Continue the forum exchange on AI alignment and corrigibility below, starting right after its last sentence.
------ Text shown
In that world, GPT5 has the possibility-of-true-generality, but, not necessarily very efficiently, and once you get to the sharper part of the AI 2027 curve, the mechanism by which the next generation of improvement comes is via figuring out alternate algorithms.

[-]Rohin Shah1mo*66

I bucket this under "given this ratio of right/wrong responses, you think a smart alignment researcher who's paying attention can keep it in a corrigibility basin even as capability levels rise?". Does that feel inaccurate, or, just, not how you'd exactly put it?

I'm pretty sure it is not that. When people say this it is usually just asking the question: "Will current models try to take over or otherwise subvert our control (including incompetently)?" and noticing that the answer is basically "no".^[1] What they use this to argue for can then vary:

Current models do not provide much evidence one way or another for existential risk from misalignment (in contrast to frequent claims that "the doomers were right")
------------
------ Entries provided
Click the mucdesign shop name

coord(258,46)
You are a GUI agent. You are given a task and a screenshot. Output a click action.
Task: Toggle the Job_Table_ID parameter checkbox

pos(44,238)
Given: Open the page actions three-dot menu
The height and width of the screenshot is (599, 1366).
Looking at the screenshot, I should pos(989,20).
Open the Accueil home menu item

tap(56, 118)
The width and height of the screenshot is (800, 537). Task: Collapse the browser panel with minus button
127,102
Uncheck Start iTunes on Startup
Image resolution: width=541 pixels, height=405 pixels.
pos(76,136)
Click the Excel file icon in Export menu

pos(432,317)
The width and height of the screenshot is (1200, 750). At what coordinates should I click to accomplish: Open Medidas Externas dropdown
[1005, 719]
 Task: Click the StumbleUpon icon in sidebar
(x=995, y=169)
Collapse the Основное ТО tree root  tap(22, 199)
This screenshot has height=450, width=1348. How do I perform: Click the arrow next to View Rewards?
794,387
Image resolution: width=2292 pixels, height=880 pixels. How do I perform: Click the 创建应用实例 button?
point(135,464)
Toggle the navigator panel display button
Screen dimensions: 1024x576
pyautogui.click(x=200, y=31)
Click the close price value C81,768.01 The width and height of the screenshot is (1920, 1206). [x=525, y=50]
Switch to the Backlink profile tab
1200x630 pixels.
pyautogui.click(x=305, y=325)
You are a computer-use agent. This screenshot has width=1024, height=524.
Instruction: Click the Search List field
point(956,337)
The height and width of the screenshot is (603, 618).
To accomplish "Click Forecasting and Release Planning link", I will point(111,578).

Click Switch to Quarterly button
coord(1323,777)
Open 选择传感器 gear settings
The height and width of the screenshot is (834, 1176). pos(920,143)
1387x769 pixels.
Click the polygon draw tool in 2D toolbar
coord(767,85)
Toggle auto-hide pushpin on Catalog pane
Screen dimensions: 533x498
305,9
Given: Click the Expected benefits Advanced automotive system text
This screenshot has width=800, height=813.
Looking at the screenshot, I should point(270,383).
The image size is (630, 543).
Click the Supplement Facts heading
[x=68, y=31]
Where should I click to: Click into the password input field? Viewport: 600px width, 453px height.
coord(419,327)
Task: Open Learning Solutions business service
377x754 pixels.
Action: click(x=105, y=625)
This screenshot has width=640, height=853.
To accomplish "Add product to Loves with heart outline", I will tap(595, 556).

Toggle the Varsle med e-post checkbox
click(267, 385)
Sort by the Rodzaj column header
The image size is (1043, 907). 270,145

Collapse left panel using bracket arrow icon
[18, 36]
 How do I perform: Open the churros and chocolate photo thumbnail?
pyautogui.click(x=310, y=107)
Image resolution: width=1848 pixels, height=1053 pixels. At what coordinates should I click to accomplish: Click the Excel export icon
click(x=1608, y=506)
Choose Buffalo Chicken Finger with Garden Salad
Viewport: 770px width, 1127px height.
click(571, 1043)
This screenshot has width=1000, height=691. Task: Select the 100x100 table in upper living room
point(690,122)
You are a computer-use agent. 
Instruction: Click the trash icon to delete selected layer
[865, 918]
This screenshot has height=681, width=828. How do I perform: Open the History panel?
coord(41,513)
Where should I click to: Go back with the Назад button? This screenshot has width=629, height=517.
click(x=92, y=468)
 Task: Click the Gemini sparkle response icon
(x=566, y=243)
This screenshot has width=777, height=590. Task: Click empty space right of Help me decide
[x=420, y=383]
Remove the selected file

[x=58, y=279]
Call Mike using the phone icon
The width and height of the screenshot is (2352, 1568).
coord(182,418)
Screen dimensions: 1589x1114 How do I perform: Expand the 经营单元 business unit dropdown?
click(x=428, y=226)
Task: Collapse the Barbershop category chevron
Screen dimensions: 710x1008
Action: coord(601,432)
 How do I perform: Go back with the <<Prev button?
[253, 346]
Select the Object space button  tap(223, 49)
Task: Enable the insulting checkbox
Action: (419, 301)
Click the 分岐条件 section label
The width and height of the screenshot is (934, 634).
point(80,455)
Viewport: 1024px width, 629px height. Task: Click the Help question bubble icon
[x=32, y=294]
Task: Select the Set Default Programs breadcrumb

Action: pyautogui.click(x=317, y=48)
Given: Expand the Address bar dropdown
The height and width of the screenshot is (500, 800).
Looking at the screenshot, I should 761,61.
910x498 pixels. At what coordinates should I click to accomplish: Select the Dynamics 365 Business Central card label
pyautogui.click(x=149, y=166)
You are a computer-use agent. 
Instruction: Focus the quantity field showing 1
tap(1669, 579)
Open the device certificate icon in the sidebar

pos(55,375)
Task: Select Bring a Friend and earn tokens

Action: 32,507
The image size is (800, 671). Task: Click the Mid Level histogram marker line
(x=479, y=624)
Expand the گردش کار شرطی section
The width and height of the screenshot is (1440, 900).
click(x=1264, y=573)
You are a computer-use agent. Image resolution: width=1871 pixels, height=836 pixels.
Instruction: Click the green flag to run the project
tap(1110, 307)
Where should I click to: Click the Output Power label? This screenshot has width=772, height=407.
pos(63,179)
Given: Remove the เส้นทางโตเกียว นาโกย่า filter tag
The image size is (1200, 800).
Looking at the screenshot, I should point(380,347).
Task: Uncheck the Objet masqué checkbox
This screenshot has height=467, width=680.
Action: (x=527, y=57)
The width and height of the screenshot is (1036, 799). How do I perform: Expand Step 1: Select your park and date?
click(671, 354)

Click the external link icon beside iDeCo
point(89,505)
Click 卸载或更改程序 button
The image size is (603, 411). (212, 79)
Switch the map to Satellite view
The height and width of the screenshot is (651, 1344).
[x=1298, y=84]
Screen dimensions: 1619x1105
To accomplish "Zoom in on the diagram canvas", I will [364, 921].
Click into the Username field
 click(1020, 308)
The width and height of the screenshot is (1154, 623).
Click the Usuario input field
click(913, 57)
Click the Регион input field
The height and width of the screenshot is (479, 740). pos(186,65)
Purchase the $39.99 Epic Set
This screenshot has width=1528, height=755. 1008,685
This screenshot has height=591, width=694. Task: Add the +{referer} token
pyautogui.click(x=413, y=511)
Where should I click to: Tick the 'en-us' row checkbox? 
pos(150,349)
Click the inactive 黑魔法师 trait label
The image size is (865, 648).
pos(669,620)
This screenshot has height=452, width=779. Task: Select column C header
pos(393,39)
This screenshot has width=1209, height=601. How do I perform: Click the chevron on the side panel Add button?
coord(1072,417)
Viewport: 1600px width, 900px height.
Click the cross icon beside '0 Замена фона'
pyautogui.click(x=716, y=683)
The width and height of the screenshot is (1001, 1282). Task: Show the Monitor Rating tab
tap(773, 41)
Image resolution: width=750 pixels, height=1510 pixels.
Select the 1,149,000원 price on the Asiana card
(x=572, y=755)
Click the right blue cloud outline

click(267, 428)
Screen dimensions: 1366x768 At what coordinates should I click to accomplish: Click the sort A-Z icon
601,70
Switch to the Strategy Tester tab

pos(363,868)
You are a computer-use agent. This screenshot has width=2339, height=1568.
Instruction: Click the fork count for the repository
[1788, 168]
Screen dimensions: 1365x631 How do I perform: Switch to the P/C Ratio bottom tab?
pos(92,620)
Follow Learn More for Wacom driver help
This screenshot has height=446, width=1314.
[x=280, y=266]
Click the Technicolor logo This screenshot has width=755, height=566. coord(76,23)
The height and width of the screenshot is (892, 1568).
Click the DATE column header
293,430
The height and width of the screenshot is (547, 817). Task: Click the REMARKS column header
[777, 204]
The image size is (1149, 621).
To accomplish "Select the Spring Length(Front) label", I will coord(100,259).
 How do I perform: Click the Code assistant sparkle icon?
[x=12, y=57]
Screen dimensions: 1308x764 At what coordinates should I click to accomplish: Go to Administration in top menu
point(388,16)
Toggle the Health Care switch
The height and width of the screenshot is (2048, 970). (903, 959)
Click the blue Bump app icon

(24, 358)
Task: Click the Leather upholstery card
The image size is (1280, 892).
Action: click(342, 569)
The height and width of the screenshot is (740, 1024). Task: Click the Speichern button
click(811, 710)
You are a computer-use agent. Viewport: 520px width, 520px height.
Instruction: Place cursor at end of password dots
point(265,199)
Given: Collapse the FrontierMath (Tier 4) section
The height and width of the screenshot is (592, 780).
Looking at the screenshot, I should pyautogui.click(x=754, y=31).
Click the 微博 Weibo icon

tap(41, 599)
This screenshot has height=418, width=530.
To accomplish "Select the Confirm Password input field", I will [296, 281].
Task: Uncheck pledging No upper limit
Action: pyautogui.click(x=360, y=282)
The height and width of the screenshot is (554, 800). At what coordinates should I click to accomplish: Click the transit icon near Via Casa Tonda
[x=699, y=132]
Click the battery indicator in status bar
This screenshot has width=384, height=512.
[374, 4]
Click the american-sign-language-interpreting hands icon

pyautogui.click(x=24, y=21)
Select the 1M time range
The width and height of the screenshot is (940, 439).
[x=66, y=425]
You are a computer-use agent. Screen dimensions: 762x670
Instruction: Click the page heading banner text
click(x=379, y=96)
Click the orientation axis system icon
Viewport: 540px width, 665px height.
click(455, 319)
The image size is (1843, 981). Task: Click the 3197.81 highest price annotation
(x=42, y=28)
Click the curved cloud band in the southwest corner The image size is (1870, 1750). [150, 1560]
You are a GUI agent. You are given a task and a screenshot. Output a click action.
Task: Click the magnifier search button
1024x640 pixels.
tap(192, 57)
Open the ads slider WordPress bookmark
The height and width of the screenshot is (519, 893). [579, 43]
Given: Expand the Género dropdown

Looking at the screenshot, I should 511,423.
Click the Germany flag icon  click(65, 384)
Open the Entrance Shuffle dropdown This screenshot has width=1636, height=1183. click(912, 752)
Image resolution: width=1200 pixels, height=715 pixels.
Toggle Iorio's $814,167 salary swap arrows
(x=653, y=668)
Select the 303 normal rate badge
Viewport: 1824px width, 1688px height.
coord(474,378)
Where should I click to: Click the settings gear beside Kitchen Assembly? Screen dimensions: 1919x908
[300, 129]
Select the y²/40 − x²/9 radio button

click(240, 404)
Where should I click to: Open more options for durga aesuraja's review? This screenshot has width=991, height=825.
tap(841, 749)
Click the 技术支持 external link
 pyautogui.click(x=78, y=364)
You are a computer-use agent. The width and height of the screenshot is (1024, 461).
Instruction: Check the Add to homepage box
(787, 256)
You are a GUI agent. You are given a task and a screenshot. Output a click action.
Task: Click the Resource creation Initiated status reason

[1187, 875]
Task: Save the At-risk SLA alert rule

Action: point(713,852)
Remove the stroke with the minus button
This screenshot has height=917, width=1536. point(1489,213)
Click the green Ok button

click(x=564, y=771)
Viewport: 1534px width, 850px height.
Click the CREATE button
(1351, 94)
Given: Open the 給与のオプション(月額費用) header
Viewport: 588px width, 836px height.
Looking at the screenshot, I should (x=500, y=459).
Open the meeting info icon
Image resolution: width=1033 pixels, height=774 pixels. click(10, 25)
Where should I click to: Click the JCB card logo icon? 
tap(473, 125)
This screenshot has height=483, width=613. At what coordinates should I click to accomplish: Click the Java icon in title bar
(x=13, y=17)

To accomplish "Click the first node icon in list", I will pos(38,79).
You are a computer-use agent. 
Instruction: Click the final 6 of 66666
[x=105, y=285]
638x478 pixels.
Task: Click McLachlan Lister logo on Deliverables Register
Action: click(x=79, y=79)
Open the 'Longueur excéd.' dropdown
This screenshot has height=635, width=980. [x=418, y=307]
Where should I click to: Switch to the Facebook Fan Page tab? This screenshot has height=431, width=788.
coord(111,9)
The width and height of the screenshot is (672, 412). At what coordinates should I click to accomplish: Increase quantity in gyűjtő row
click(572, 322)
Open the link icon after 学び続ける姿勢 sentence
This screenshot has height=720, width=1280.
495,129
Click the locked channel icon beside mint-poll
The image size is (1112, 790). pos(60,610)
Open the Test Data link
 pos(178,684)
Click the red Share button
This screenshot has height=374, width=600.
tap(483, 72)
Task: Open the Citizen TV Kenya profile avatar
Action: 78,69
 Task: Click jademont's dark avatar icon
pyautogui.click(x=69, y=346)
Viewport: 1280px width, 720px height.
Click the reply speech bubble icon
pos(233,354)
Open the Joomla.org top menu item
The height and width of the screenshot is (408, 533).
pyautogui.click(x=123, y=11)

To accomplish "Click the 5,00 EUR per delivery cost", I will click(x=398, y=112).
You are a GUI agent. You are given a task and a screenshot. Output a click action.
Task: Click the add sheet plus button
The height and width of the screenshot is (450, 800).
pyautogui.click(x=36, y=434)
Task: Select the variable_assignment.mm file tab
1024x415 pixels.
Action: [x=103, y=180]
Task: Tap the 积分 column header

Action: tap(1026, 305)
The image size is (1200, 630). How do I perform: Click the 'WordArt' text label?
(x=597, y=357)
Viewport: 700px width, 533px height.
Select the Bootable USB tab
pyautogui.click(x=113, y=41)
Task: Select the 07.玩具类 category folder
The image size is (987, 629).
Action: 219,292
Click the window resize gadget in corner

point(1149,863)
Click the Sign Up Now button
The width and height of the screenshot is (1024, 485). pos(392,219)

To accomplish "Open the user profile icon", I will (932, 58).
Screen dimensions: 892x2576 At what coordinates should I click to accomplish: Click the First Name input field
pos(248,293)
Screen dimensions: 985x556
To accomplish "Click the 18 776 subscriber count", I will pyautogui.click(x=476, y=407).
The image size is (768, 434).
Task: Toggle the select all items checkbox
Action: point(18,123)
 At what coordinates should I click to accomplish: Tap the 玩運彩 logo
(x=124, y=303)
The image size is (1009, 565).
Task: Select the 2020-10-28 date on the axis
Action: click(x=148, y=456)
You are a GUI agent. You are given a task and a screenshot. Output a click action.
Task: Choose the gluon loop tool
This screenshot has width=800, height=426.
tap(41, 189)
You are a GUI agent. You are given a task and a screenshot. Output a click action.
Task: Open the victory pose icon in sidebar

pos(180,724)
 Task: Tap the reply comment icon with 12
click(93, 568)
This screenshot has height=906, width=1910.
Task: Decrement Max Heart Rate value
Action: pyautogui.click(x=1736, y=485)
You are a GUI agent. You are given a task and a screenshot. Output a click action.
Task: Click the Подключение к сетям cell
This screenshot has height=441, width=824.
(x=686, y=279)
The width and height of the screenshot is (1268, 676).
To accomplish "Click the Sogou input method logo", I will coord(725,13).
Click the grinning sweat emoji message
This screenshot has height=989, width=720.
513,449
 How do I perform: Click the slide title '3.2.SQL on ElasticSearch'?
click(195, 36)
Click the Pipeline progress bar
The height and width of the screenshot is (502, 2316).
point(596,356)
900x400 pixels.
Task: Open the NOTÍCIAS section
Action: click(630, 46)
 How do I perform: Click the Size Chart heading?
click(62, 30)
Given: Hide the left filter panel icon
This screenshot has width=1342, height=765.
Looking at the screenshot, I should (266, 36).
------------
• _Response box_:
Given tremendous uncertainty, our best guess should be that future models are like current models, and so future models will not try to take over, and so existential risk from misalignment is low
Some particular threat model predicted that even at current capabilities we should see significant misalignment, but we don't see this, which is evidence against that particular threat model.^[2]

I agree with (1), disagree with (2) when (2) is applied to superintelligence, and for (3) it depends on details.

In Leo's case in particular I don't think he's using the observation for much, it's mostly just a throwaway claim that's part of the flow of the comment, but inasmuch as it is being used it is to say something like "current AIs aren't trying to subvert our control, so it's not completely implausible on the face of it that the first automated alignment researcher to which we delegate won't try to subvert our control", which is just a pretty weak claim and seems fine, and doesn't imply any kind of extrapolation to superintelligence. I'd be surprised if this was an important disagreement with the "alignment is hard" crowd.

^{^}
There are demos of models doing stuff like this (e.g. blackmail) but only under conditions selected highly adversarially. These look fragile enough that overall I'd still say current models are more aligned than e.g. rationalists (who under adversarially selected conditions have been known to intentionally murder people).
^{^}
E.g. One naive threat model says "Orthogonality says that an AI system's goals are completely independent of its capabilities, so we should expect that current AI systems have random goals, which by fragility of value will then be misaligned". Setting aside whether anyone ever believed in such a naive threat model, I think we can agree that current models are evidence against such a threat model.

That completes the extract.